● Work required: Every line of the data is to be reproduced exactly.

Stored items:
——————————

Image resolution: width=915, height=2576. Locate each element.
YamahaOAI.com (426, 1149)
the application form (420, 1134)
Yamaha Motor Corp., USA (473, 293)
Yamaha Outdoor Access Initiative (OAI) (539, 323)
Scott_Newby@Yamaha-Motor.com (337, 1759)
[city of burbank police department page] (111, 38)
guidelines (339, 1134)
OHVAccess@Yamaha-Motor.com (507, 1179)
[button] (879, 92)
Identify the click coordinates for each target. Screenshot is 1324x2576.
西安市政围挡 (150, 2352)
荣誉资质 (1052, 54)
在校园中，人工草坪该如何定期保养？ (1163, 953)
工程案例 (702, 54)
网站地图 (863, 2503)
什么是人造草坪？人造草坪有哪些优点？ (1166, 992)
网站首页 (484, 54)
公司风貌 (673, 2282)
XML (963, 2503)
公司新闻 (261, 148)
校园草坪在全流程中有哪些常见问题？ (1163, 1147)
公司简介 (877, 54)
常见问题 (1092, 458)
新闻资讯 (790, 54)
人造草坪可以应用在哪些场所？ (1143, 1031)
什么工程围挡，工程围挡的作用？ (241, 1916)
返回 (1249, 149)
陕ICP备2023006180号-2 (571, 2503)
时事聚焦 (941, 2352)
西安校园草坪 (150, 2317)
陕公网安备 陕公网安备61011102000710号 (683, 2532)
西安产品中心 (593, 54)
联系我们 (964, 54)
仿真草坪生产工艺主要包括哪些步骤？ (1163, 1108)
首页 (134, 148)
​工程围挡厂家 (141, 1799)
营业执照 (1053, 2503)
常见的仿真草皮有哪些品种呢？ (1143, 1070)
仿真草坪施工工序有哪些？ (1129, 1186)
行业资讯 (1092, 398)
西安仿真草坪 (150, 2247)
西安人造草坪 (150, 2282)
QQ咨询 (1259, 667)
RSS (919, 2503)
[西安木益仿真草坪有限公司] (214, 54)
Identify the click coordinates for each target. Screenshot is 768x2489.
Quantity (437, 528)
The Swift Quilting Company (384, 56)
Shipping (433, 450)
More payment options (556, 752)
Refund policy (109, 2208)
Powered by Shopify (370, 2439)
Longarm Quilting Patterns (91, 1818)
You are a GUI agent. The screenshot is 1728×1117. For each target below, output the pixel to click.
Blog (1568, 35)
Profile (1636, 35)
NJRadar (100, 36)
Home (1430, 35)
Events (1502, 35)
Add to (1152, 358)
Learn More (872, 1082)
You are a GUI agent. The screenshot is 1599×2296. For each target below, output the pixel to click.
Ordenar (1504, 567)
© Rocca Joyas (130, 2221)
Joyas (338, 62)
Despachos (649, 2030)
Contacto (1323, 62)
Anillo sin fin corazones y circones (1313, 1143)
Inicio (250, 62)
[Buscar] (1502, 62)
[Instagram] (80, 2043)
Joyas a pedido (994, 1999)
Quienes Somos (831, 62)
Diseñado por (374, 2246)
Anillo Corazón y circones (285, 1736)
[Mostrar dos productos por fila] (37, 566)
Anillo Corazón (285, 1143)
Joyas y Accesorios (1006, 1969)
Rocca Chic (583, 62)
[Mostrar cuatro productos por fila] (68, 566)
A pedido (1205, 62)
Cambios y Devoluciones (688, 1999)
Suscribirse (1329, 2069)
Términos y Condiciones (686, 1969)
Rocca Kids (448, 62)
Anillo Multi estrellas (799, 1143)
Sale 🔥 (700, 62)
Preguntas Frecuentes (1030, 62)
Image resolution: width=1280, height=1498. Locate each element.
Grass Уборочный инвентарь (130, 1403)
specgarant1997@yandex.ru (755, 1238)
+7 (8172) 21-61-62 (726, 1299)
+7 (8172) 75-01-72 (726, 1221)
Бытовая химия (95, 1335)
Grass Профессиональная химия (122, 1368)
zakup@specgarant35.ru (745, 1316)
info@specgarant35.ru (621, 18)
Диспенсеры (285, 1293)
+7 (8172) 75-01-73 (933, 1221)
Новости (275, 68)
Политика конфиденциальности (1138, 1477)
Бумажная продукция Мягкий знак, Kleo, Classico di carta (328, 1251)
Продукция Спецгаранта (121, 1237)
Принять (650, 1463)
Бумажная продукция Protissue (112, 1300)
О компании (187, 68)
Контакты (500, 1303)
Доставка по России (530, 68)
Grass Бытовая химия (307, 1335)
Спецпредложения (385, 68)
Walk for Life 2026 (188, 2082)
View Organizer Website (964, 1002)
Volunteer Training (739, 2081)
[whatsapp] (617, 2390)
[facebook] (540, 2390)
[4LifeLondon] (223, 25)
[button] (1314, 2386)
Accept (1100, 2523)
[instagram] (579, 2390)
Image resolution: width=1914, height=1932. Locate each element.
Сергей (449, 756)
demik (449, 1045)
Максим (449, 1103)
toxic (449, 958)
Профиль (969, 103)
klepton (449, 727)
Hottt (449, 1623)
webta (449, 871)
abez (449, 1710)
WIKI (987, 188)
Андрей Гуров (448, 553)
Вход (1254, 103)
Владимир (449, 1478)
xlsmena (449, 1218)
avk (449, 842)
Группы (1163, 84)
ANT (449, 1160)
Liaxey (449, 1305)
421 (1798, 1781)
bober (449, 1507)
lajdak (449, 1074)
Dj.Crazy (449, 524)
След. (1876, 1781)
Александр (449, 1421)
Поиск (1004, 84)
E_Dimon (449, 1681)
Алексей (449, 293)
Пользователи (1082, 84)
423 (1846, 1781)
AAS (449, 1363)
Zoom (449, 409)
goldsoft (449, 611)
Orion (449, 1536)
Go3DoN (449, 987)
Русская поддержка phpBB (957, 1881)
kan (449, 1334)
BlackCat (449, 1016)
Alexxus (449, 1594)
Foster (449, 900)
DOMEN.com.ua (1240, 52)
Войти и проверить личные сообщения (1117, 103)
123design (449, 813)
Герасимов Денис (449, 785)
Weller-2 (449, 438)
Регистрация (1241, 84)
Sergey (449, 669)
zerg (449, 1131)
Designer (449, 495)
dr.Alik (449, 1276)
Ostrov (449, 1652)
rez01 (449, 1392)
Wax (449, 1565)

——————————

● Response to the exercise:
Image resolution: width=915, height=2576. Locate each element.
YamahaOAI.com (426, 1149)
the application form (420, 1134)
Yamaha Motor Corp., USA (473, 293)
Yamaha Outdoor Access Initiative (OAI) (539, 323)
Scott_Newby@Yamaha-Motor.com (337, 1759)
[city of burbank police department page] (111, 38)
guidelines (339, 1134)
OHVAccess@Yamaha-Motor.com (507, 1179)
[button] (879, 92)
Identify the click coordinates for each target. Screenshot is 1324x2576.
西安市政围挡 (150, 2352)
荣誉资质 (1052, 54)
在校园中，人工草坪该如何定期保养？ (1163, 953)
工程案例 (702, 54)
网站地图 (863, 2503)
什么是人造草坪？人造草坪有哪些优点？ (1166, 992)
网站首页 (484, 54)
公司风貌 (673, 2282)
XML (963, 2503)
公司新闻 (261, 148)
校园草坪在全流程中有哪些常见问题？ (1163, 1147)
公司简介 (877, 54)
常见问题 (1092, 458)
新闻资讯 (790, 54)
人造草坪可以应用在哪些场所？ (1143, 1031)
什么工程围挡，工程围挡的作用？ (241, 1916)
返回 (1249, 149)
陕ICP备2023006180号-2 (571, 2503)
时事聚焦 (941, 2352)
西安校园草坪 (150, 2317)
陕公网安备 陕公网安备61011102000710号 (683, 2532)
西安产品中心 (593, 54)
联系我们 (964, 54)
仿真草坪生产工艺主要包括哪些步骤？ (1163, 1108)
首页 (134, 148)
​工程围挡厂家 (141, 1799)
营业执照 (1053, 2503)
常见的仿真草皮有哪些品种呢？ (1143, 1070)
仿真草坪施工工序有哪些？ (1129, 1186)
行业资讯 (1092, 398)
西安仿真草坪 (150, 2247)
西安人造草坪 (150, 2282)
QQ咨询 (1259, 667)
RSS (919, 2503)
[西安木益仿真草坪有限公司] (214, 54)
Identify the click coordinates for each target. Screenshot is 768x2489.
Quantity (437, 528)
The Swift Quilting Company (384, 56)
Shipping (433, 450)
More payment options (556, 752)
Refund policy (109, 2208)
Powered by Shopify (370, 2439)
Longarm Quilting Patterns (91, 1818)
You are a GUI agent. The screenshot is 1728×1117. For each target below, output the pixel to click.
Blog (1568, 35)
Profile (1636, 35)
NJRadar (100, 36)
Home (1430, 35)
Events (1502, 35)
Add to (1152, 358)
Learn More (872, 1082)
You are a GUI agent. The screenshot is 1599×2296. For each target below, output the pixel to click.
Ordenar (1504, 567)
© Rocca Joyas (130, 2221)
Joyas (338, 62)
Despachos (649, 2030)
Contacto (1323, 62)
Anillo sin fin corazones y circones (1313, 1143)
Inicio (250, 62)
[Buscar] (1502, 62)
[Instagram] (80, 2043)
Joyas a pedido (994, 1999)
Quienes Somos (831, 62)
Diseñado por (374, 2246)
Anillo Corazón y circones (285, 1736)
[Mostrar dos productos por fila] (37, 566)
Anillo Corazón (285, 1143)
Joyas y Accesorios (1006, 1969)
Rocca Chic (583, 62)
[Mostrar cuatro productos por fila] (68, 566)
A pedido (1205, 62)
Cambios y Devoluciones (688, 1999)
Suscribirse (1329, 2069)
Términos y Condiciones (686, 1969)
Rocca Kids (448, 62)
Anillo Multi estrellas (799, 1143)
Sale 🔥 (700, 62)
Preguntas Frecuentes (1030, 62)
Image resolution: width=1280, height=1498. Locate each element.
Grass Уборочный инвентарь (130, 1403)
specgarant1997@yandex.ru (755, 1238)
+7 (8172) 21-61-62 (726, 1299)
+7 (8172) 75-01-72 (726, 1221)
Бытовая химия (95, 1335)
Grass Профессиональная химия (122, 1368)
zakup@specgarant35.ru (745, 1316)
info@specgarant35.ru (621, 18)
Диспенсеры (285, 1293)
+7 (8172) 75-01-73 (933, 1221)
Новости (275, 68)
Политика конфиденциальности (1138, 1477)
Бумажная продукция Мягкий знак, Kleo, Classico di carta (328, 1251)
Продукция Спецгаранта (121, 1237)
Принять (650, 1463)
Бумажная продукция Protissue (112, 1300)
О компании (187, 68)
Контакты (500, 1303)
Доставка по России (530, 68)
Grass Бытовая химия (307, 1335)
Спецпредложения (385, 68)
Walk for Life 2026 (188, 2082)
View Organizer Website (964, 1002)
Volunteer Training (739, 2081)
[whatsapp] (617, 2390)
[facebook] (540, 2390)
[4LifeLondon] (223, 25)
[button] (1314, 2386)
Accept (1100, 2523)
[instagram] (579, 2390)
Image resolution: width=1914, height=1932. Locate each element.
Сергей (449, 756)
demik (449, 1045)
Максим (449, 1103)
toxic (449, 958)
Профиль (969, 103)
klepton (449, 727)
Hottt (449, 1623)
webta (449, 871)
abez (449, 1710)
WIKI (987, 188)
Андрей Гуров (448, 553)
Вход (1254, 103)
Владимир (449, 1478)
xlsmena (449, 1218)
avk (449, 842)
Группы (1163, 84)
ANT (449, 1160)
Liaxey (449, 1305)
421 (1798, 1781)
bober (449, 1507)
lajdak (449, 1074)
Dj.Crazy (449, 524)
След. (1876, 1781)
Александр (449, 1421)
Поиск (1004, 84)
E_Dimon (449, 1681)
Алексей (449, 293)
Пользователи (1082, 84)
423 (1846, 1781)
AAS (449, 1363)
Zoom (449, 409)
goldsoft (449, 611)
Orion (449, 1536)
Go3DoN (449, 987)
Русская поддержка phpBB (957, 1881)
kan (449, 1334)
BlackCat (449, 1016)
Alexxus (449, 1594)
Foster (449, 900)
DOMEN.com.ua (1240, 52)
Войти и проверить личные сообщения (1117, 103)
123design (449, 813)
Герасимов Денис (449, 785)
Weller-2 (449, 438)
Регистрация (1241, 84)
Sergey (449, 669)
zerg (449, 1131)
Designer (449, 495)
dr.Alik (449, 1276)
Ostrov (449, 1652)
rez01 (449, 1392)
Wax (449, 1565)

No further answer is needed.